— Data —

◇ ◇ ◇ ◇

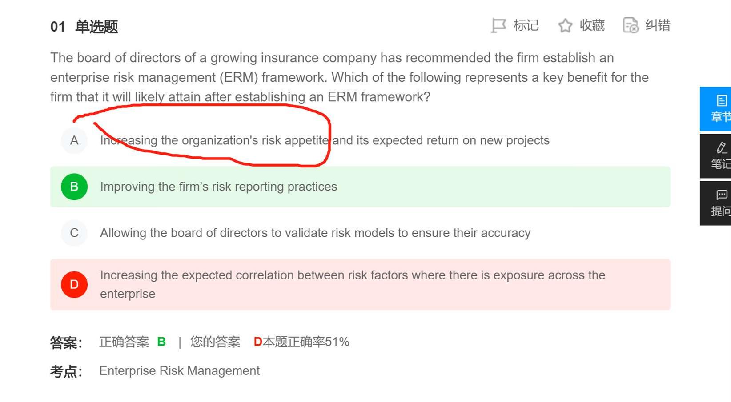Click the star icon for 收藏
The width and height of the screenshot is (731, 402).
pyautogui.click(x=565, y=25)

◇ ◇ ◇ ◇

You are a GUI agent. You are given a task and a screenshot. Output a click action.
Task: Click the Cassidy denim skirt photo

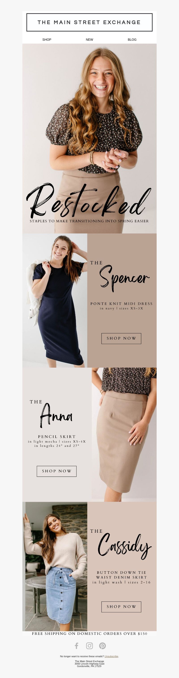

◇ ◇ ◇ ◇

— Task directions —
Please give back exactly the lines of this listing beginning at the line with "You are a GUI" and ending with the line with "Task: Click the Cassidy denim skirt photo", both included, and nothing else.

— Completed exercise —
You are a GUI agent. You are given a task and a screenshot. Output a click action.
Task: Click the Cassidy denim skirt photo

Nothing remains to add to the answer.